俺は飛行速度を上げ、ソートマス王国軍が布陣している背後にある家に直接向かって行った。

家の前に下り立ち、リゼを下ろして一緒に家の中に入って行った。


「リリー、ルリアは無事か!?」

家のリビングに人影は無く、迷わず寝室に飛び込んで行ってルリアの安否を確認した。

「しー!ルリアは寝ていますので、大きな声を出さないで下さい」

「ご、ごめんなさい…」

ルリアが寝ている横で看病していたリリーから怒られてしまった…。

しかし、ルリアの寝顔は穏やかだし、リリーの表情にも笑顔がある事からルリアの無事が確認出来て安心した。

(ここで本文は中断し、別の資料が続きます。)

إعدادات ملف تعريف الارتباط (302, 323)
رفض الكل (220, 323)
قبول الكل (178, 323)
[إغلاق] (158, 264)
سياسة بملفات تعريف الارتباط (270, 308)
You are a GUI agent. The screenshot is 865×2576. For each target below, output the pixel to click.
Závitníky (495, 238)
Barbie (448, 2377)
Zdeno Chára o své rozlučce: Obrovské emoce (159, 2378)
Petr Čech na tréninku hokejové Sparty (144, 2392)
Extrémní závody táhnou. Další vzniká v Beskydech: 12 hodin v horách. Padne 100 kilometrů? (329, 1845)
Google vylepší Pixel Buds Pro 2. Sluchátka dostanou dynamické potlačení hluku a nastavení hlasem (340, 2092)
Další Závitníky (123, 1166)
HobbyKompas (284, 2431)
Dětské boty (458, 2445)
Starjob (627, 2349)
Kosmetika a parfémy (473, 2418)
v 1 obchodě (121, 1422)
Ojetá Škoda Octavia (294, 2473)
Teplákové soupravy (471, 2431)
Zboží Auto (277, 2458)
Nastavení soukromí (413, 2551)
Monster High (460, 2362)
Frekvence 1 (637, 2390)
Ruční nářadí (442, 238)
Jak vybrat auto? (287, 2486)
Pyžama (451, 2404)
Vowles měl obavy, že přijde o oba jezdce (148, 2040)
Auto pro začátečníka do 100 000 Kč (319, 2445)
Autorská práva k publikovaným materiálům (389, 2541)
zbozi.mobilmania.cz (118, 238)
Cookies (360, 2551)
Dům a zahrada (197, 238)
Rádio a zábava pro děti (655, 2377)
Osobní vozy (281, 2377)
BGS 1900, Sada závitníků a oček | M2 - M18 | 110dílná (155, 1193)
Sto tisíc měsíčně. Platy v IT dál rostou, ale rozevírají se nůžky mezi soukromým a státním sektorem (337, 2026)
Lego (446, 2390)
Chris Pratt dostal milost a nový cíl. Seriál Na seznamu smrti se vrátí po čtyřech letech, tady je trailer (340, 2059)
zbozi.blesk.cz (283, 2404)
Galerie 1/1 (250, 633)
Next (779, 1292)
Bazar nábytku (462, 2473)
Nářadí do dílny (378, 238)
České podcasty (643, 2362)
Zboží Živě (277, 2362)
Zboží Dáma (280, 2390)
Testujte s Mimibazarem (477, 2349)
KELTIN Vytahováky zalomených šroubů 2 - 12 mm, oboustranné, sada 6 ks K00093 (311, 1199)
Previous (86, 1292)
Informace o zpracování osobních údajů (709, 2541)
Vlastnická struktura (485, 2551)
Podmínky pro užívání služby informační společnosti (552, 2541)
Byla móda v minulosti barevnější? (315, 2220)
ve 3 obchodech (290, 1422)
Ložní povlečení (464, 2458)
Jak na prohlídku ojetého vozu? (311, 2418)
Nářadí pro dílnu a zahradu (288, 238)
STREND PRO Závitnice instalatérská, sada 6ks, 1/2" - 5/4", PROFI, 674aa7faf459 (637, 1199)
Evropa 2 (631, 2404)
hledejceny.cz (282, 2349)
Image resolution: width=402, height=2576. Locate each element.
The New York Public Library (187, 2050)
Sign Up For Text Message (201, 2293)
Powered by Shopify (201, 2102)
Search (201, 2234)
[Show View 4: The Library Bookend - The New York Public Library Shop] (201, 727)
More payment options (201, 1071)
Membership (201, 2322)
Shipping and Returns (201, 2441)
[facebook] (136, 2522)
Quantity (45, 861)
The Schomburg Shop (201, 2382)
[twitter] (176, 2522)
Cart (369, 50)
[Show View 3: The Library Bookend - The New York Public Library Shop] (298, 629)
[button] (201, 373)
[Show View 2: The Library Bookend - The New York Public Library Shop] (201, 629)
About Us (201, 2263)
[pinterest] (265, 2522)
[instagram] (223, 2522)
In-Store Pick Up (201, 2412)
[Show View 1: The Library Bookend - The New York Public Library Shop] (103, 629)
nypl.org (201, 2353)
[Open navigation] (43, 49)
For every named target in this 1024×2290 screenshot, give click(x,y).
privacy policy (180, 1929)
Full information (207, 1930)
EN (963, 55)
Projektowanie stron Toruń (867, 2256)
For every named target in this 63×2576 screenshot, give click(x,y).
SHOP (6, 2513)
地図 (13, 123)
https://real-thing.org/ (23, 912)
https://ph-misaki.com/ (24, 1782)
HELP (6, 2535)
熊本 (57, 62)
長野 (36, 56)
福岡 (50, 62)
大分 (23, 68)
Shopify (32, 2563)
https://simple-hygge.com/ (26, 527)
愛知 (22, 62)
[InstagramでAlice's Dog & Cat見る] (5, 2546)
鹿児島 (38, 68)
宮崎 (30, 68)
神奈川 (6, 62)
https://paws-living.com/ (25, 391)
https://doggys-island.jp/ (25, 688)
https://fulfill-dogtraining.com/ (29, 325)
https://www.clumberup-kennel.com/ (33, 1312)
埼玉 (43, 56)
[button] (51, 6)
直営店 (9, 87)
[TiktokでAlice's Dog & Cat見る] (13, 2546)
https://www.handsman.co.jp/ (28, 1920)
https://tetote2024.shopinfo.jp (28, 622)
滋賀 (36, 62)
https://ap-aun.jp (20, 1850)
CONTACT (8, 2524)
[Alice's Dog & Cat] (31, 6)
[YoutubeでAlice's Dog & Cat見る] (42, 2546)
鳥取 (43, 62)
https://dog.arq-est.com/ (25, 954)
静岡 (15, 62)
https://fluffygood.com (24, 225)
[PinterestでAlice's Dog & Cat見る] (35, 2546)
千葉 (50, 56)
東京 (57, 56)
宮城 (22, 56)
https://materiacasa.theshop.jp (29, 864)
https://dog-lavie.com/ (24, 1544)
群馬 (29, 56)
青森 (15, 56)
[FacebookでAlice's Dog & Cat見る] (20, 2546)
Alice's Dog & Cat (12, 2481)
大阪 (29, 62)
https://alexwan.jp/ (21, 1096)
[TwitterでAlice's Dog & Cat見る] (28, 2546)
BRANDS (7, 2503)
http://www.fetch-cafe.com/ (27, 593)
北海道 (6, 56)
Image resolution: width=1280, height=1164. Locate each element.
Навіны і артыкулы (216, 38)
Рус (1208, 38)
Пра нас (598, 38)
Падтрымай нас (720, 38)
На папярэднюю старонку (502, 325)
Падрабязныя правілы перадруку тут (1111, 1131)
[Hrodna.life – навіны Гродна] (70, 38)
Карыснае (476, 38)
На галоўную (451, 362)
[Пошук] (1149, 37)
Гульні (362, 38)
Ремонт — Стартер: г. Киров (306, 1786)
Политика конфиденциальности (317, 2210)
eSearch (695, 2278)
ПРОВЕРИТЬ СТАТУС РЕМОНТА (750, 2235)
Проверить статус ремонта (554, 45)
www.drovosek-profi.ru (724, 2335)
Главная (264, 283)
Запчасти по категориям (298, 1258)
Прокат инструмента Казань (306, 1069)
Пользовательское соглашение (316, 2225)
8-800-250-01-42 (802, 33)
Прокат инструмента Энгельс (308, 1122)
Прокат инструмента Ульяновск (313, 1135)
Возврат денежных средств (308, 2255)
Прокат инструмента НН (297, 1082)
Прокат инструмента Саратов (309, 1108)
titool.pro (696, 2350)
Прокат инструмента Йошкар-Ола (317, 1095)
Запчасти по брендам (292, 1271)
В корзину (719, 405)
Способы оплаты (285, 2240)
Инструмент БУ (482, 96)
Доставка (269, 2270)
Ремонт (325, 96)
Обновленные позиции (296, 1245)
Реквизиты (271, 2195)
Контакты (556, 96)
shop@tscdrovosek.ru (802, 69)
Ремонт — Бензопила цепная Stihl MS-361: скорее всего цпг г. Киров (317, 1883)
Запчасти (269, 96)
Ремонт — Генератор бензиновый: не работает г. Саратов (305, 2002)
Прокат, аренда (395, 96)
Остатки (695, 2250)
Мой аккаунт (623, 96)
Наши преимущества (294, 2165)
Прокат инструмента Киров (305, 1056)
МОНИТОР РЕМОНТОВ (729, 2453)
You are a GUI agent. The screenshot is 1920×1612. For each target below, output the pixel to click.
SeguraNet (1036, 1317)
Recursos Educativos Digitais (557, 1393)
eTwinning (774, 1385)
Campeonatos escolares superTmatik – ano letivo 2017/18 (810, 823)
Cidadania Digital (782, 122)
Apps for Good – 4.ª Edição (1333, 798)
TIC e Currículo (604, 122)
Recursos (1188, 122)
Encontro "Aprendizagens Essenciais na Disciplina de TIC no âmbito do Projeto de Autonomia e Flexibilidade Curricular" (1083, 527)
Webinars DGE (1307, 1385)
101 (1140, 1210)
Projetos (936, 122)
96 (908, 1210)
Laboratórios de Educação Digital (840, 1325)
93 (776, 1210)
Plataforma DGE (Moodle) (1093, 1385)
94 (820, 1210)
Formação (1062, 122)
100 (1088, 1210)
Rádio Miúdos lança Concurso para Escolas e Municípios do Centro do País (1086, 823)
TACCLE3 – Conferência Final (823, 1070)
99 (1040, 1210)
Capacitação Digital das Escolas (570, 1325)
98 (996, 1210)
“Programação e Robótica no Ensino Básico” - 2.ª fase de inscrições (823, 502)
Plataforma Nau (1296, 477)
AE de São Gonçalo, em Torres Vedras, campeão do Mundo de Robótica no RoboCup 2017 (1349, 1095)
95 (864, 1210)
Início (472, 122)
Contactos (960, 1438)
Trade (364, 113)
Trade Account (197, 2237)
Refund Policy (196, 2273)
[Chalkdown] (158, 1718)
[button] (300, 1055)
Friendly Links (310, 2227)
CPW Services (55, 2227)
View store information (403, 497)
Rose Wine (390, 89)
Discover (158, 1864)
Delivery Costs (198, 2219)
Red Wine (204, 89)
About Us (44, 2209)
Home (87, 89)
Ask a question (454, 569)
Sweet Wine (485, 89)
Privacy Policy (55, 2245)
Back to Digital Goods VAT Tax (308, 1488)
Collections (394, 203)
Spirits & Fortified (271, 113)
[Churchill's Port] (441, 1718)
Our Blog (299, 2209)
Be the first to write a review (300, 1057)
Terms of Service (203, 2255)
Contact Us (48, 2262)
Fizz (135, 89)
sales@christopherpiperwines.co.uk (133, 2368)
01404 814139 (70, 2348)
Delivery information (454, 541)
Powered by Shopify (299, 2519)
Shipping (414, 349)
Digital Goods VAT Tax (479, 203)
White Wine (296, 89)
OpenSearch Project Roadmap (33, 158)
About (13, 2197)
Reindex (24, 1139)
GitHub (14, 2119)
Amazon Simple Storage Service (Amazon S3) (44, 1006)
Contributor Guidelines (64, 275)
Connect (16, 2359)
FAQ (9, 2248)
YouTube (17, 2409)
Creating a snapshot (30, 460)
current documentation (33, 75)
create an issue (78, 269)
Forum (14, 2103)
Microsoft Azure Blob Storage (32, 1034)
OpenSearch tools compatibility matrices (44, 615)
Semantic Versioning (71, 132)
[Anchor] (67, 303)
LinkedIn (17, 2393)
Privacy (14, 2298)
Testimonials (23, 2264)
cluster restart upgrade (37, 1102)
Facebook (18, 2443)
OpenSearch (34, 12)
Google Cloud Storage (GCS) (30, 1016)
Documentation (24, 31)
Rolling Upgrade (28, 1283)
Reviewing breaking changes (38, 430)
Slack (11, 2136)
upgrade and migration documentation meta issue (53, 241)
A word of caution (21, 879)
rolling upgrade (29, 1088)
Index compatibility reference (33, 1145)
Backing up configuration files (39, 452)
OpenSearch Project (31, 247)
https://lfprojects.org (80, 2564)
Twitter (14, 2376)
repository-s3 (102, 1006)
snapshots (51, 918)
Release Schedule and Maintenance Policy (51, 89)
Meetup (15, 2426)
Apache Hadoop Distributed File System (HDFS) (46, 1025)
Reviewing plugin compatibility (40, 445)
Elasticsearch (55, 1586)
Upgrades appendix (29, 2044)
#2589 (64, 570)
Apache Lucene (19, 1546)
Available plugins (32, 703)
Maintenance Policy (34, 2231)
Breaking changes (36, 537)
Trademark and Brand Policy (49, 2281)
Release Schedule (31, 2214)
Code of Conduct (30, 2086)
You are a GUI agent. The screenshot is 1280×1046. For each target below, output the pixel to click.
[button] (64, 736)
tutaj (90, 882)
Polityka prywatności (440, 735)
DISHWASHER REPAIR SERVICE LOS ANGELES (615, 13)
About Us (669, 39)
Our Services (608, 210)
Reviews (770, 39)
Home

俺はリリーの傍へと行き、小さな声でルリアの様態を聞いて見た。

「リリー、ルリアの状態はどうなんだい?」

「ルリアの体に異常はありません。ですが、何時目を覚ますかは分かりません…」

「そうか…でも、そのうち元気に目を覚ますだろう。

ルリアの事は俺が見ているから、リリーは少し休んで来てくれ」

俺は出来るだけ笑顔でリリーに話しかけたのだが、リリーは頬を膨らませて怒ってしまっていた。

「いいえ、私はここにいましたので疲れていません。

それより、エルレイさんの方が疲れているはずです。

靴は片足履いていませんし、服も泥と血で汚れていますし、ズボンなんか破れて酷い有様です!」

「あっ…」

「リゼと一緒に服を着替えて汗を流して、少しでも休んでください!いいですね!」

「はい、そうします…」

俺と同じように、リゼの服も血と泥で汚れきっていた。

「心配したんですからね…」

「ごめんなさい…」

リリーが怒るのも当然だな…。

俺はリゼと共に風呂場に行き、泥と血と汗を流して貰う事となった…。